Lillie, P. J., and Johnson, J., concurred.

A petition for a rehearing was denied May 2, 1989, and the opinion was modified to read as printed above. Respondent’s petition for review by the Supreme Court was denied July 20, 1989. 
      
       Unless otherwise noted all statutory references are to the Penal Code.
     
      
       Three doctors examined appellant. The court read and considered their reports.
     
      
       “A person may be committed beyond the term prescribed by subdivision (a) only under the procedure set forth in this subdivision and only if such person has been committed under Section 1026 for a felony, and who by reason of a mental disease, defect, or disorder represents a substantial danger of physical harm to others.”

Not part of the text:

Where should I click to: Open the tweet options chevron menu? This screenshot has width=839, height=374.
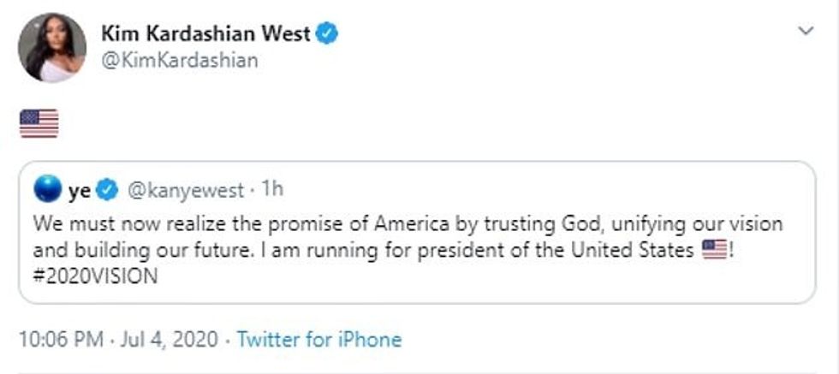point(805,32)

      Subdivision (b)(6) provides: “If the court or jury finds that the patient is a person described in paragraph (1), the court shall order the patient recommitted to the facility in which the patient was confined at the time the petition was filed. Any such commitment shall be for an additional period of two years from the date of termination of the previous commitment.”
     
      
       Section 1237 provides in part: “An appeal may be taken by the defendant: (a) From a final judgment of conviction . . . the commitment of a defendant for insanity. . . shall be deemed to be a final judgment within the meaning of this section.”
     
      
       Appellant’s petition for a writ of habeas corpus is also based upon this claim.
     
      
      This advice was based upon the life term for murder not upon multiple two-year section 1026.5, subdivision (b) extensions.
     
      
       A fact relied upon by the dissent. (People v. Lomboy, supra, 116 Cal.App.3d at p. 73.)
     
      
      The quoted phrase is from Tahl, referring to guilty plea procedures before Boykin v. Alabama (1969) 395 U.S. 238 [23 L.Ed.2d 274, 89 S.Ct. 1709],
     
      
      “There are at least two plausible interpretations of Boykin. First, it may be sufficient that there are statements and facts in the record from which a reasonable presumption could be drawn that a defendant has been apprised of and has voluntarily waived his rights, and has intelligently pleaded guilty.” (1 Cal.3d at pp. 130-131.)
     
      
      This was a judicially declared rule of criminal procedure. The court did not reach the constitutional issue. 
        Redmond was based on precisely the same principles from which our views . . . are derived: that a defendant may not be permitted to take certain fundamental steps without being made aware of their consequences and of the constitutional rights he is waiving by taking them.” (People v. Vanley, supra, 41 Cal.App.3d at p. 857.)
     
      
       Section 1026 then provided for a lifetime commitment.
     
      
      
        Bannister did not cite either People v. Lomboy or People v. Wetmore.
      
     
      
       We reject respondent’s “untimeliness” argument. Although in 1981 appellant may have heard about two-year extension petitions, there is no evidence appellant believed his commitment, described by both judge and prosecutor as a seven year maximum, could be so extended. At least not until 1987 when the district attorney filed an extension petition.
     
      
      E.g., pursuant to Welfare and Institutions Code sections 5150, 5200, 5260, and 5300.